┌─ Excerpted records

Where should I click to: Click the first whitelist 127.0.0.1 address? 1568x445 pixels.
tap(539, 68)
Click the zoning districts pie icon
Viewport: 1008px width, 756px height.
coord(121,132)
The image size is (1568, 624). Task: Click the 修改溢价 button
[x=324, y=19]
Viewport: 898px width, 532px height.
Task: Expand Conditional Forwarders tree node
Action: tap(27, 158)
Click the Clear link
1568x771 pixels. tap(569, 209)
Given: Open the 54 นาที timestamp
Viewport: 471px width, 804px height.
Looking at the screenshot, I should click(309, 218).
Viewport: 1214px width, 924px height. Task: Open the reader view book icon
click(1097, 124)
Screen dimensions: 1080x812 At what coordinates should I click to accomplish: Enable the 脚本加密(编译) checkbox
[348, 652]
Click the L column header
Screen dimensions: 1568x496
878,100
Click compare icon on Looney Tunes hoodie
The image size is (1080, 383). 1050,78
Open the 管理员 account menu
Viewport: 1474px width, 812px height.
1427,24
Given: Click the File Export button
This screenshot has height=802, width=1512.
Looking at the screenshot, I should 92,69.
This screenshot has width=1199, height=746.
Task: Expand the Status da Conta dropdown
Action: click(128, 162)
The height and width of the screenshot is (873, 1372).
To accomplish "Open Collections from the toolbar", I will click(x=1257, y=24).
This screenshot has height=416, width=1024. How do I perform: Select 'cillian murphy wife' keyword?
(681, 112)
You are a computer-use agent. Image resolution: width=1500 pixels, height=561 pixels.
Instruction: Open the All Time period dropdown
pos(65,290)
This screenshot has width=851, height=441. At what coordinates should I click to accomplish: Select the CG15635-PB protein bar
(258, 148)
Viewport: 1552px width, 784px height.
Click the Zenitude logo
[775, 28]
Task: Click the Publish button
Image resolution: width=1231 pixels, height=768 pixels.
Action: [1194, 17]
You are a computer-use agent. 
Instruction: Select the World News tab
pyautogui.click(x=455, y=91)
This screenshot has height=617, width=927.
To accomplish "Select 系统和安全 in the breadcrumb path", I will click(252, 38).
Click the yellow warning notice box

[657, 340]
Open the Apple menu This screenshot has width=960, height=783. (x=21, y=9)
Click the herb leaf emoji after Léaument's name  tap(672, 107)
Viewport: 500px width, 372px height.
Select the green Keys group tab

└─

Work instruction
Set aside each line above that includes the string "menu" and report it.

Your solution
Open the 管理员 account menu
Open the Apple menu This screenshot has width=960, height=783. (x=21, y=9)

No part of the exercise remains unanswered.